TASKS AND EXERCISES:
a - Copy the entries between the line holding "Open Rows per page dropdown" and the line holding "click(x=243, y=322)", inclusive, word for word and without the pictures.
b - Continue the text on Croatia–Japan relations from where it stops.
═══ EXCERPT TO READ ═══
Croatia–Japan relations (; ) refers to the historic and current bilateral relationship between Croatia and Japan. The two countries established diplomatic relations with each other on March 5, 1993. The embassy of Croatia in Tokyo was founded in September 1993 while the Japanese embassy in Zagreb was founded in February 1998. Historically, both countries were part of the Axis powers during World War II, as Japan maintained an embassy in Zagreb and recognized the Independent State of Croatia, which was a puppet government of Nazi Germany.

Military ties 

Croatia officially joined NATO on April 1, 2009. Since the accession to the military alliance, Croatia and Japan share the same ally, the United States.
═══ DATASET EXCERPTS ═══
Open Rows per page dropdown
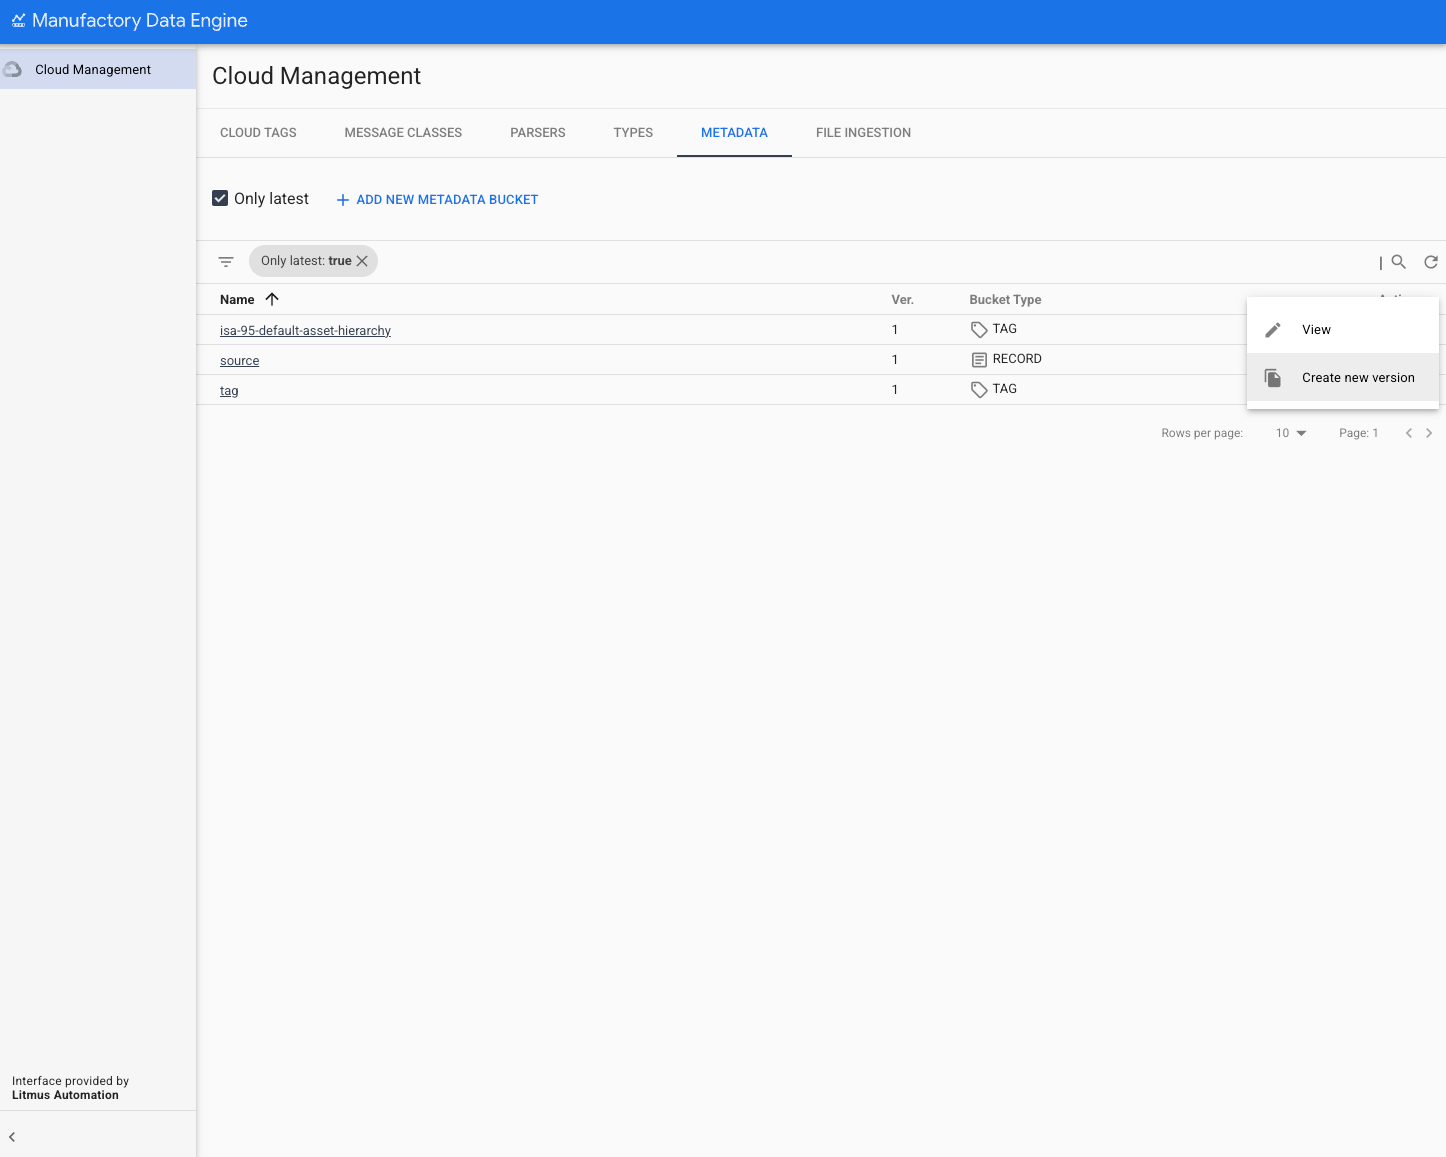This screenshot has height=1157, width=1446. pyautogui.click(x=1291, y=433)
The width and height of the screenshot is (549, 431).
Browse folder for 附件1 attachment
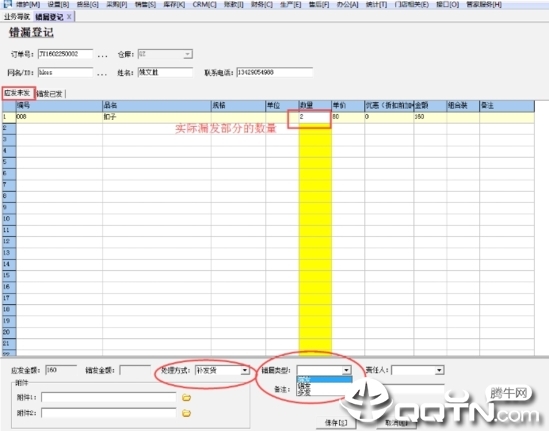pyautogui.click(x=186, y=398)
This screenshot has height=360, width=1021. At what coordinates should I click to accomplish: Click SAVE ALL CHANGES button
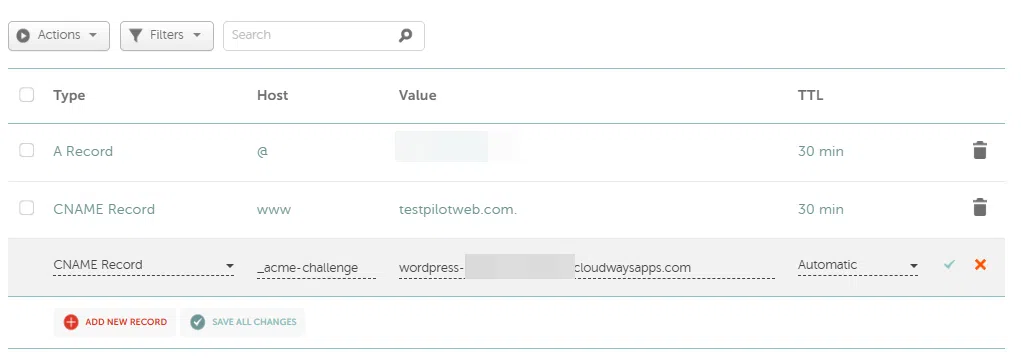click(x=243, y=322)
═══
═══ DATASET EXCERPTS ═══
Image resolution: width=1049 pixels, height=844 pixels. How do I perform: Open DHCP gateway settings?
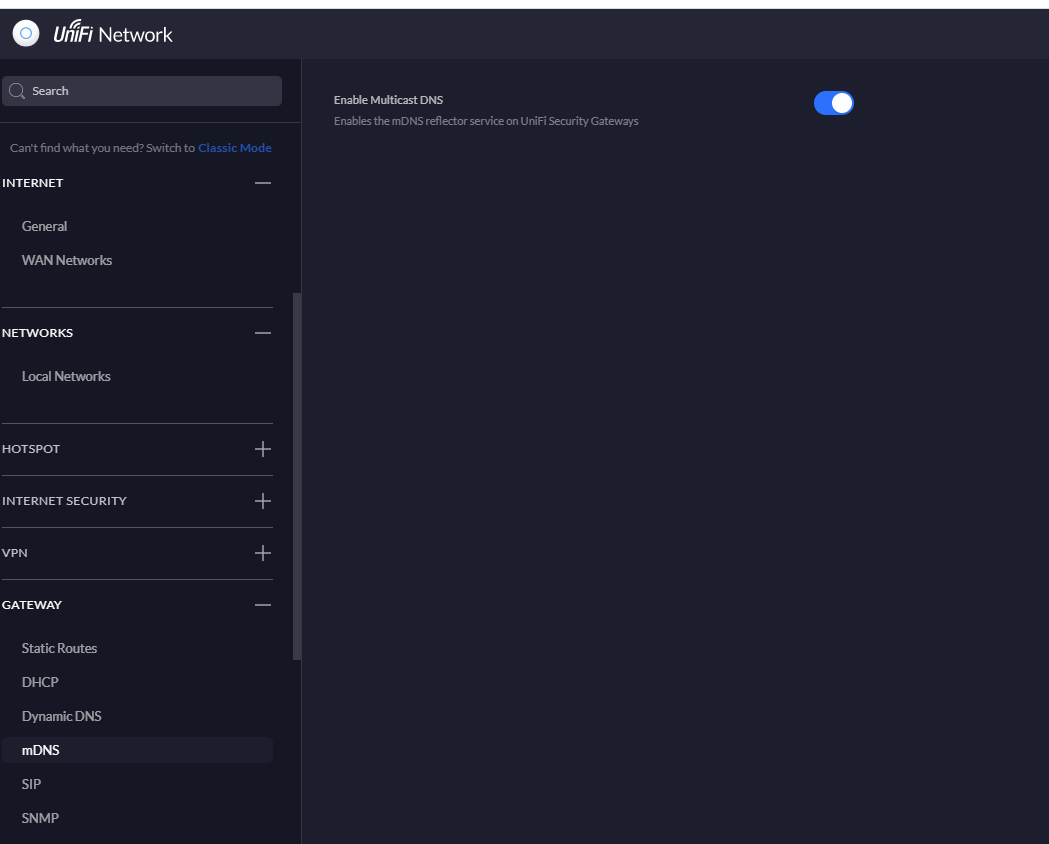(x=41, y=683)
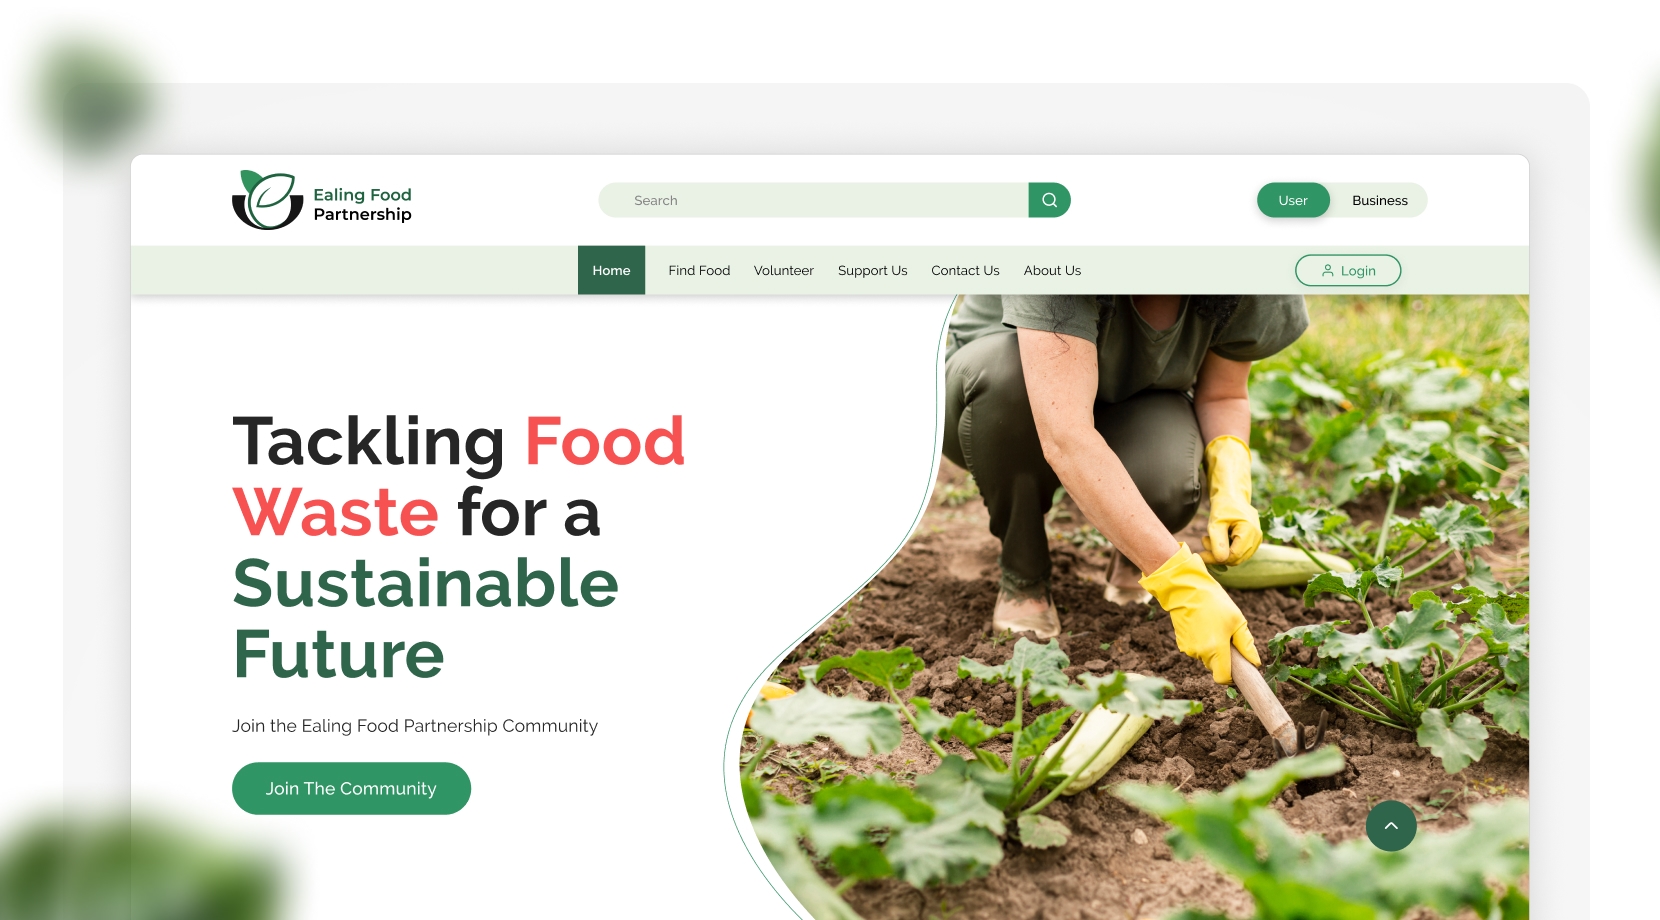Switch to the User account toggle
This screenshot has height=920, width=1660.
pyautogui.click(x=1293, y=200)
═══
EXERCISE ANSWERS:
a -
Open Rows per page dropdown
This screenshot has height=1157, width=1446. pyautogui.click(x=1291, y=433)
The width and height of the screenshot is (549, 431).
Browse folder for 附件1 attachment
pyautogui.click(x=186, y=398)
This screenshot has height=360, width=1021. At what coordinates should I click to accomplish: Click SAVE ALL CHANGES button
click(x=243, y=322)

b -
A training ship of the Japan Maritime Self-Defense Force (JMSDF) JDS Kashima visited to Split, the second-largest city in Croatia for celebrating 20th anniversary of diplomatic relations between both countries in September 2013. This is the first visit ever to Croatia by a Japanese naval vessel. A party for fellowship which includes joint performance by JMSDF Band and Croatian Navy Band was held aboard Kashima anchored in a port of Split, and Former Croatian President Stjepan Mesić, Japanese Ambassador Masaru Tsuji, JMSDF Rear Admiral Fumiyuki Kitagawa, dozens of militaries of both navies and general citizens were attended.

Sister cities 
  Rijeka –  Kawasaki (Since June 23, 1977)
  Zagreb –  Kyoto (Since October 22, 1981)
  Pula –  Hekinan (Since April 5, 2007)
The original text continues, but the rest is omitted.